Figure 6: The behavioral experiments were performed in parallel with the studies reported in Skorput et al. (2015). We acknowledge that the DMSO and bumetanide only cohorts were not included in our behavioral testing. However, we did control for DMSO and bumetanide alone in subsequent experiments that quantified interneuronopathy (Figures 3 and 5). A statement has been added to the sixth paragraph of the Discussion to highlight this caveat, as well as to address the scope of the behavioral findings, the latter raised as a concern by one reviewer.
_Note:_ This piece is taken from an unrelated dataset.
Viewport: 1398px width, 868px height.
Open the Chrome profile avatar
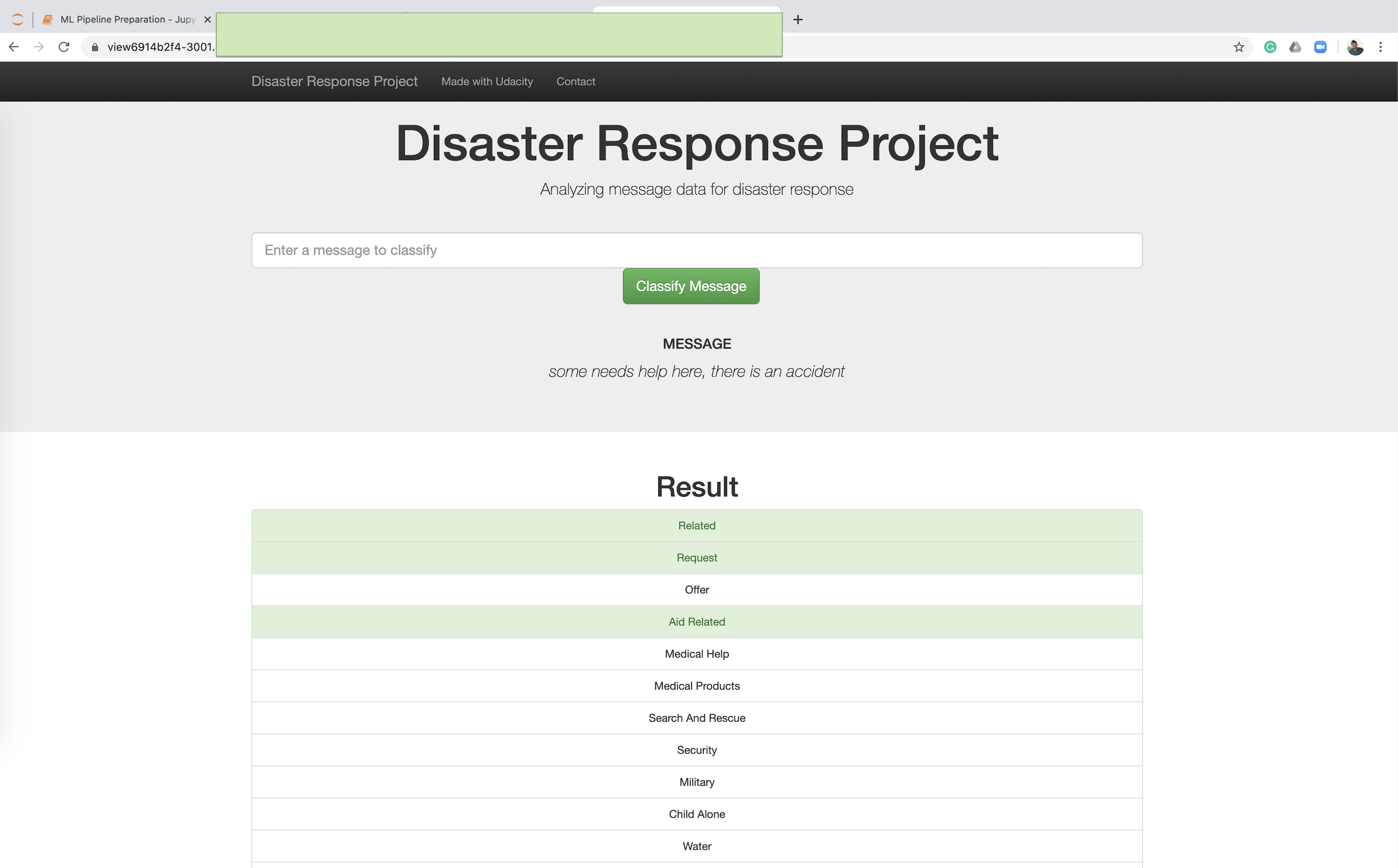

- Discrepancy of the bumetanide effects on the control between the reversal potential E_GABA (Figure 1E, rightmost) and interneuron migration (Figure 3B, rightmost). This reviewer agrees with the authors' view, but is wondering if the authors have data on the GABA response amplitude (peak current amplitude) comparing aCSF and aCSF + bumetanide conditions, in the Figure 2 experiments.
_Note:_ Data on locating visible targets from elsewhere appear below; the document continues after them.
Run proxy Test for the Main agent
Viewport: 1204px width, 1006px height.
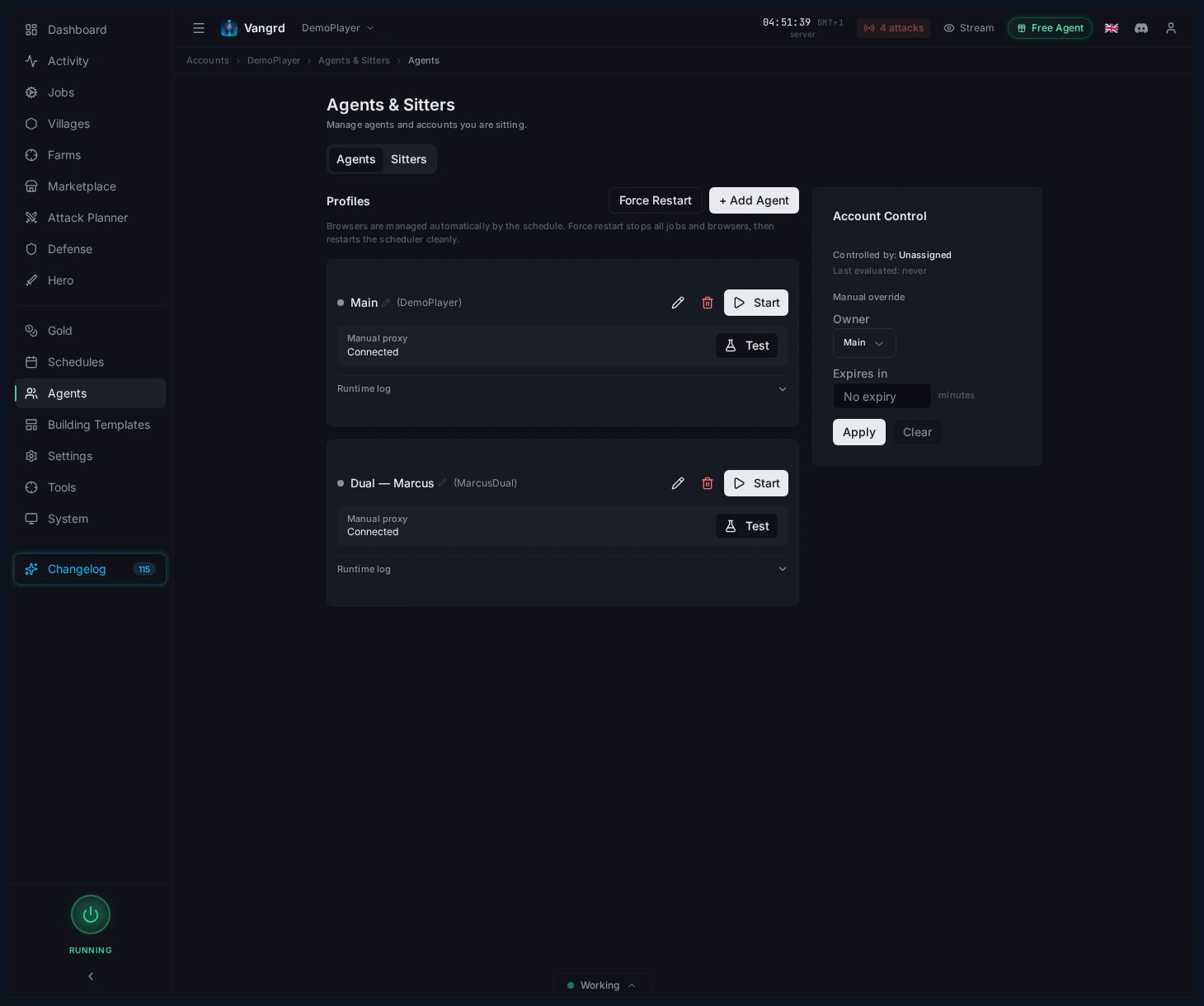746,346
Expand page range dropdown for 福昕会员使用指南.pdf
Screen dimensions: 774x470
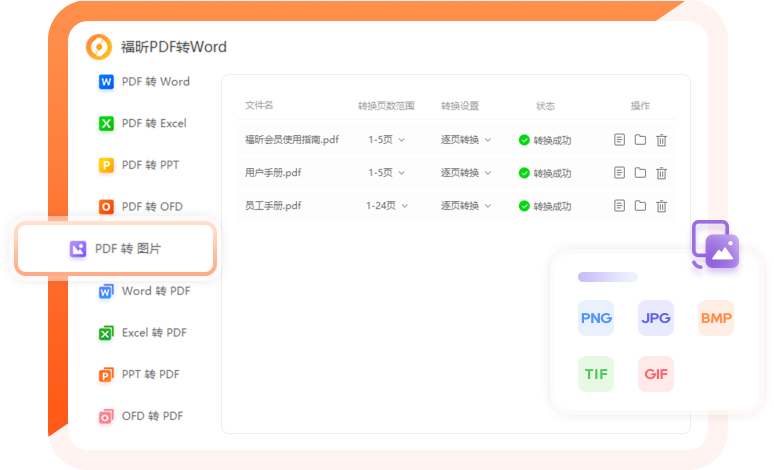386,140
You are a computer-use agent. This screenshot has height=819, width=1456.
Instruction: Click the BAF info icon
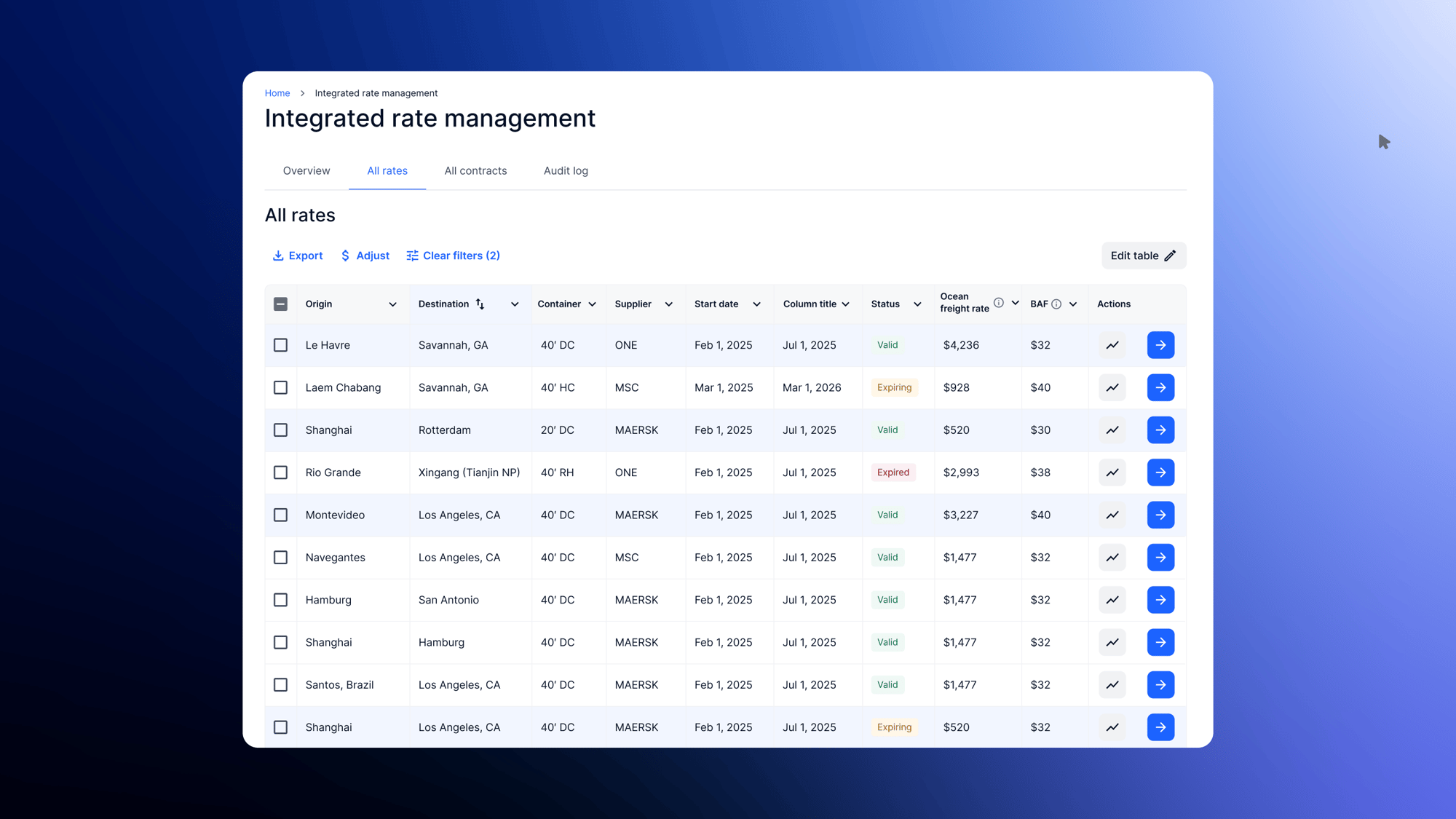click(x=1056, y=304)
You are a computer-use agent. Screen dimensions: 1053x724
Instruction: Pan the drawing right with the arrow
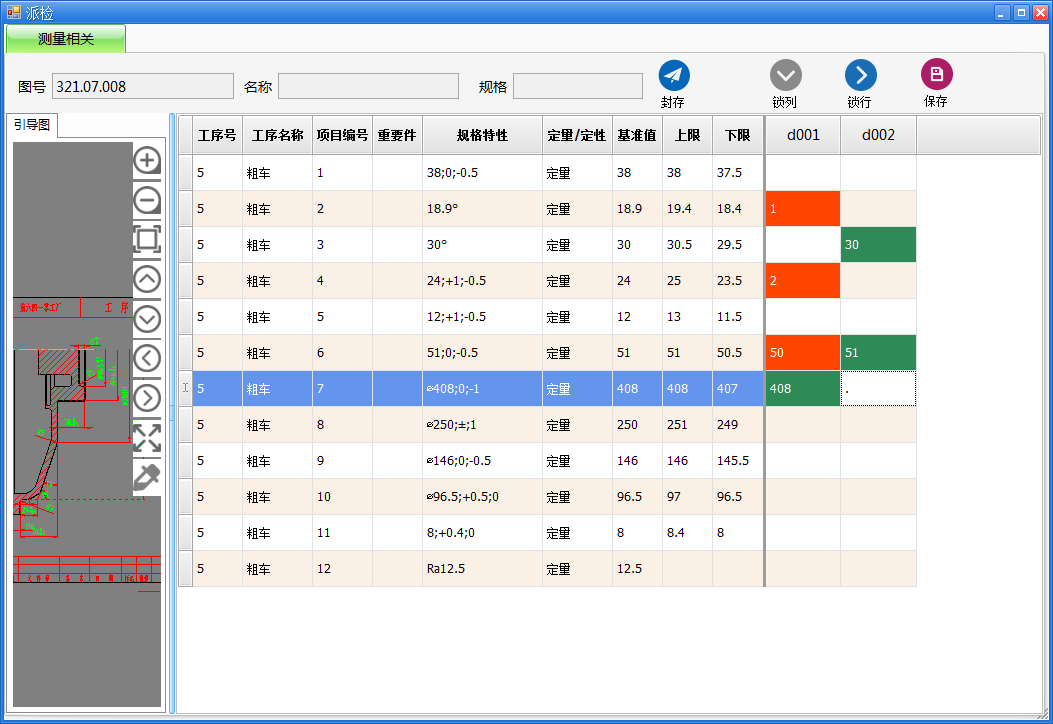point(147,398)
Comparison of aCSF and aCSF + bumetanide revealed that the two are not significantly different (unpaired two-tailed t-test, p = 0.71). This is now stated in the Results section (subsection “Bumetanide attenuates ethanol-induced potentiation of depolarizing GABA responses in embryonic MGE-derived GABAergic cortical interneurons”), and a supplementary data set is provided (Figure 2—figure supplement 2).
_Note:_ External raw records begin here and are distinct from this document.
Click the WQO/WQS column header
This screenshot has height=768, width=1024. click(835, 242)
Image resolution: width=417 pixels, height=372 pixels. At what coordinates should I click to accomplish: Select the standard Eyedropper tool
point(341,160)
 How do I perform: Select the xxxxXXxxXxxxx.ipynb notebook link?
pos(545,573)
- Relationship between the increased number of interneurons in PFC and the impaired behavioral flexibility requires clarification. In their previous paper (Skorput et al., 2015), the authors referred to the work by Cho et al. (2015, Neuron, 85:1332-1343). But the latter mouse showed reduced number of interneurons in the prefrontal cortex. To prove that the interneuronopathy of this type (increase in the number of interneurons) is the etiology of impaired behavioral flexibility, an additional experiment that increases the number of interneurons in the PFC by other means than ethanol, or previous reports on mutant mice with similar increase in the number of interneurons, should be considered, either discussed or performed. If not presented then greater caution should be exercised with regard to the proposed mechanism.

We thank the reviewer for pointing this out – it was our oversight not having discussed this important issue. Our view is that cognitive behavioral deficits resulting from I/E imbalance within intracortical circuits manifest regardless of the directionality of the skewing. In addition to the study cited in Skorput et al. (2015) and referenced by the reviewer (Cho et al., 2015), study of mouse cognition has shown that pharmacologic activation of the GABAergic system in the prefrontal cortex with the GABA_AR agonist muscimol reduces behavioral flexibility (Rich and Shapiro, 2007). In addition, Ferguson and Gao (2018b) demonstrated that enhanced inhibitory tone in the mPFC induced by a pharmacogenetic increase in the excitability of PV neurons resulted in increased perseverative behaviors. These findings and others were recently reviewed by Ferguson and Gao (2018a) in which they also conclude that “Modulation of PV activity has also been useful in demonstrating one of the more obvious principles of E/I balance, that too much inhibition can also impair PFC circuit function”.We have added a statement in sixth paragraph of the Discussion section to address this important point.